• Set problem: Retype each of the items below line for line, keeping every character unchanged.
──────────
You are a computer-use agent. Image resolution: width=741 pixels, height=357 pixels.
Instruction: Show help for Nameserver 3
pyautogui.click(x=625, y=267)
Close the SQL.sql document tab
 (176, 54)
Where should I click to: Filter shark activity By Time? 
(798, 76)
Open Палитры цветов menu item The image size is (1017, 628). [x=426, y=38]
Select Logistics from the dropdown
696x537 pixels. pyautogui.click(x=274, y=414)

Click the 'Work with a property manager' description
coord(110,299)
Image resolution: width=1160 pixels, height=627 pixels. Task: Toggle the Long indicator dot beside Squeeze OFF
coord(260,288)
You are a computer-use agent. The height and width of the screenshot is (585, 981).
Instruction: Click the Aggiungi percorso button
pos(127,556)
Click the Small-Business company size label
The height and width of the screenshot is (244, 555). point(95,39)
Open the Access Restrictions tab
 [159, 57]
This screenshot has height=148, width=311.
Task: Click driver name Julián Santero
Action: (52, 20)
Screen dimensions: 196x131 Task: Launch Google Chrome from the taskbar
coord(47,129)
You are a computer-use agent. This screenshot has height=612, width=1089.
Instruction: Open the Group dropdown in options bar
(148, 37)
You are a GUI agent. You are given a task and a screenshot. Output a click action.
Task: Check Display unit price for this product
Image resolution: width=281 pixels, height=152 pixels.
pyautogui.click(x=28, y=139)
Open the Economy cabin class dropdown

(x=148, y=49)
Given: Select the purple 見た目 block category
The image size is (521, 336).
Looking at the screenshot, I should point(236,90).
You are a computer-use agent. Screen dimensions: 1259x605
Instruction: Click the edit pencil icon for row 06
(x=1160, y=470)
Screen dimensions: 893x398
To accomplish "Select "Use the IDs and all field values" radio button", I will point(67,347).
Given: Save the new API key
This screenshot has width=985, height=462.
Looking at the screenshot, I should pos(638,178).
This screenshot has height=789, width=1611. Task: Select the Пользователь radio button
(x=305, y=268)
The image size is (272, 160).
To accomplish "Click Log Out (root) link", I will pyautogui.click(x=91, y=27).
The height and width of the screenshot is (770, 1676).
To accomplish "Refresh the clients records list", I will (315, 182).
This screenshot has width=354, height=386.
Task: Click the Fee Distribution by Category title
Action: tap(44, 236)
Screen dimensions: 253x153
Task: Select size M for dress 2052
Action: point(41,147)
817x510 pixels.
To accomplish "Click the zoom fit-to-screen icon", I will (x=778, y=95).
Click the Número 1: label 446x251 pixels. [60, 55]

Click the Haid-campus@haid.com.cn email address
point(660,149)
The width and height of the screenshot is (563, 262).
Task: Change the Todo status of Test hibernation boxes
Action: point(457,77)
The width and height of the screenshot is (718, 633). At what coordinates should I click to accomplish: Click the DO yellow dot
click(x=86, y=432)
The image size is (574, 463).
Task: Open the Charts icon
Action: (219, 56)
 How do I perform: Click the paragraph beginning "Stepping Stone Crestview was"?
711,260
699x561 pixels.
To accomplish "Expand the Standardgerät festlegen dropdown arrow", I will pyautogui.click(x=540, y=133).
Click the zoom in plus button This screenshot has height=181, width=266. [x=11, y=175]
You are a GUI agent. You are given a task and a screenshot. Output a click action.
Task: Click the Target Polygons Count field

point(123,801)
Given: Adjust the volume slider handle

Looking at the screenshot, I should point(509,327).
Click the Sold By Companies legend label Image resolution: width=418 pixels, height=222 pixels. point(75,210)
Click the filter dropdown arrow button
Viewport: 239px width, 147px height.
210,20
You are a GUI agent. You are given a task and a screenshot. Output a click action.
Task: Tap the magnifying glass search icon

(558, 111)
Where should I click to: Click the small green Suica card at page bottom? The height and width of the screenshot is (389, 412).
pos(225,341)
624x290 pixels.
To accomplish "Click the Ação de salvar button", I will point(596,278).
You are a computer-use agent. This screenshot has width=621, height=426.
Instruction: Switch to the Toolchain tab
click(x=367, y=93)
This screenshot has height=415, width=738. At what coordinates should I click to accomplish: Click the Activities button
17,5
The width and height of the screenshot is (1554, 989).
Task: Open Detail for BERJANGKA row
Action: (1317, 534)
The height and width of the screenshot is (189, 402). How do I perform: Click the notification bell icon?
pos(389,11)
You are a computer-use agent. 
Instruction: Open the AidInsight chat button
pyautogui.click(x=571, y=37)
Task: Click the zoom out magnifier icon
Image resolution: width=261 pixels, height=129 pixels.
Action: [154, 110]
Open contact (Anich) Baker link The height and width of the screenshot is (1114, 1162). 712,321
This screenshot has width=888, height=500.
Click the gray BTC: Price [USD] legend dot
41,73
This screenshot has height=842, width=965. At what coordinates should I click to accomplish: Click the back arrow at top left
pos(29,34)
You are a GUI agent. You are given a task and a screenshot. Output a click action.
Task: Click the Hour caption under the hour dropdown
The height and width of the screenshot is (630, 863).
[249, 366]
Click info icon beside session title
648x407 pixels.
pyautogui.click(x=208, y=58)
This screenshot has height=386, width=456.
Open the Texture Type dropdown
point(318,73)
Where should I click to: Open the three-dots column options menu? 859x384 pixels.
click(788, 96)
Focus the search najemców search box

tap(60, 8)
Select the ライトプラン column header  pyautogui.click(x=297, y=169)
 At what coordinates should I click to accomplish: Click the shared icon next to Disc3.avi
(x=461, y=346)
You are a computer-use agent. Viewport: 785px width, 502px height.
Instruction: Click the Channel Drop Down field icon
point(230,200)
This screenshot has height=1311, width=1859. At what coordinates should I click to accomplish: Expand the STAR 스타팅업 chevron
──────────
• Response to the task:
You are a computer-use agent. Image resolution: width=741 pixels, height=357 pixels.
Instruction: Show help for Nameserver 3
pyautogui.click(x=625, y=267)
Close the SQL.sql document tab
 (176, 54)
Where should I click to: Filter shark activity By Time? 
(798, 76)
Open Палитры цветов menu item The image size is (1017, 628). [x=426, y=38]
Select Logistics from the dropdown
696x537 pixels. pyautogui.click(x=274, y=414)

Click the 'Work with a property manager' description
coord(110,299)
Image resolution: width=1160 pixels, height=627 pixels. Task: Toggle the Long indicator dot beside Squeeze OFF
coord(260,288)
You are a computer-use agent. The height and width of the screenshot is (585, 981).
Instruction: Click the Aggiungi percorso button
pos(127,556)
Click the Small-Business company size label
The height and width of the screenshot is (244, 555). point(95,39)
Open the Access Restrictions tab
 [159, 57]
This screenshot has height=148, width=311.
Task: Click driver name Julián Santero
Action: (52, 20)
Screen dimensions: 196x131 Task: Launch Google Chrome from the taskbar
coord(47,129)
You are a computer-use agent. This screenshot has height=612, width=1089.
Instruction: Open the Group dropdown in options bar
(148, 37)
You are a GUI agent. You are given a task and a screenshot. Output a click action.
Task: Check Display unit price for this product
Image resolution: width=281 pixels, height=152 pixels.
pyautogui.click(x=28, y=139)
Open the Economy cabin class dropdown

(x=148, y=49)
Given: Select the purple 見た目 block category
The image size is (521, 336).
Looking at the screenshot, I should point(236,90).
You are a computer-use agent. Screen dimensions: 1259x605
Instruction: Click the edit pencil icon for row 06
(x=1160, y=470)
Screen dimensions: 893x398
To accomplish "Select "Use the IDs and all field values" radio button", I will point(67,347).
Given: Save the new API key
This screenshot has width=985, height=462.
Looking at the screenshot, I should pos(638,178).
This screenshot has height=789, width=1611. Task: Select the Пользователь radio button
(x=305, y=268)
The image size is (272, 160).
To accomplish "Click Log Out (root) link", I will pyautogui.click(x=91, y=27).
The height and width of the screenshot is (770, 1676).
To accomplish "Refresh the clients records list", I will (315, 182).
This screenshot has width=354, height=386.
Task: Click the Fee Distribution by Category title
Action: tap(44, 236)
Screen dimensions: 253x153
Task: Select size M for dress 2052
Action: point(41,147)
817x510 pixels.
To accomplish "Click the zoom fit-to-screen icon", I will (x=778, y=95).
Click the Número 1: label 446x251 pixels. [60, 55]

Click the Haid-campus@haid.com.cn email address
point(660,149)
The width and height of the screenshot is (563, 262).
Task: Change the Todo status of Test hibernation boxes
Action: point(457,77)
The width and height of the screenshot is (718, 633). At what coordinates should I click to accomplish: Click the DO yellow dot
click(x=86, y=432)
The image size is (574, 463).
Task: Open the Charts icon
Action: (219, 56)
 How do I perform: Click the paragraph beginning "Stepping Stone Crestview was"?
711,260
699x561 pixels.
To accomplish "Expand the Standardgerät festlegen dropdown arrow", I will pyautogui.click(x=540, y=133).
Click the zoom in plus button This screenshot has height=181, width=266. [x=11, y=175]
You are a GUI agent. You are given a task and a screenshot. Output a click action.
Task: Click the Target Polygons Count field

point(123,801)
Given: Adjust the volume slider handle

Looking at the screenshot, I should point(509,327).
Click the Sold By Companies legend label Image resolution: width=418 pixels, height=222 pixels. point(75,210)
Click the filter dropdown arrow button
Viewport: 239px width, 147px height.
210,20
You are a GUI agent. You are given a task and a screenshot. Output a click action.
Task: Tap the magnifying glass search icon

(558, 111)
Where should I click to: Click the small green Suica card at page bottom? The height and width of the screenshot is (389, 412).
pos(225,341)
624x290 pixels.
To accomplish "Click the Ação de salvar button", I will point(596,278).
You are a computer-use agent. This screenshot has width=621, height=426.
Instruction: Switch to the Toolchain tab
click(x=367, y=93)
This screenshot has height=415, width=738. At what coordinates should I click to accomplish: Click the Activities button
17,5
The width and height of the screenshot is (1554, 989).
Task: Open Detail for BERJANGKA row
Action: (1317, 534)
The height and width of the screenshot is (189, 402). How do I perform: Click the notification bell icon?
pos(389,11)
You are a computer-use agent. 
Instruction: Open the AidInsight chat button
pyautogui.click(x=571, y=37)
Task: Click the zoom out magnifier icon
Image resolution: width=261 pixels, height=129 pixels.
Action: [154, 110]
Open contact (Anich) Baker link The height and width of the screenshot is (1114, 1162). 712,321
This screenshot has width=888, height=500.
Click the gray BTC: Price [USD] legend dot
41,73
This screenshot has height=842, width=965. At what coordinates should I click to accomplish: Click the back arrow at top left
pos(29,34)
You are a GUI agent. You are given a task and a screenshot. Output a click action.
Task: Click the Hour caption under the hour dropdown
The height and width of the screenshot is (630, 863).
[249, 366]
Click info icon beside session title
648x407 pixels.
pyautogui.click(x=208, y=58)
This screenshot has height=386, width=456.
Open the Texture Type dropdown
point(318,73)
Where should I click to: Open the three-dots column options menu? 859x384 pixels.
click(788, 96)
Focus the search najemców search box

tap(60, 8)
Select the ライトプラン column header  pyautogui.click(x=297, y=169)
 At what coordinates should I click to accomplish: Click the shared icon next to Disc3.avi
(x=461, y=346)
You are a computer-use agent. Viewport: 785px width, 502px height.
Instruction: Click the Channel Drop Down field icon
point(230,200)
This screenshot has height=1311, width=1859. At what coordinates should I click to accomplish: Expand the STAR 스타팅업 chevron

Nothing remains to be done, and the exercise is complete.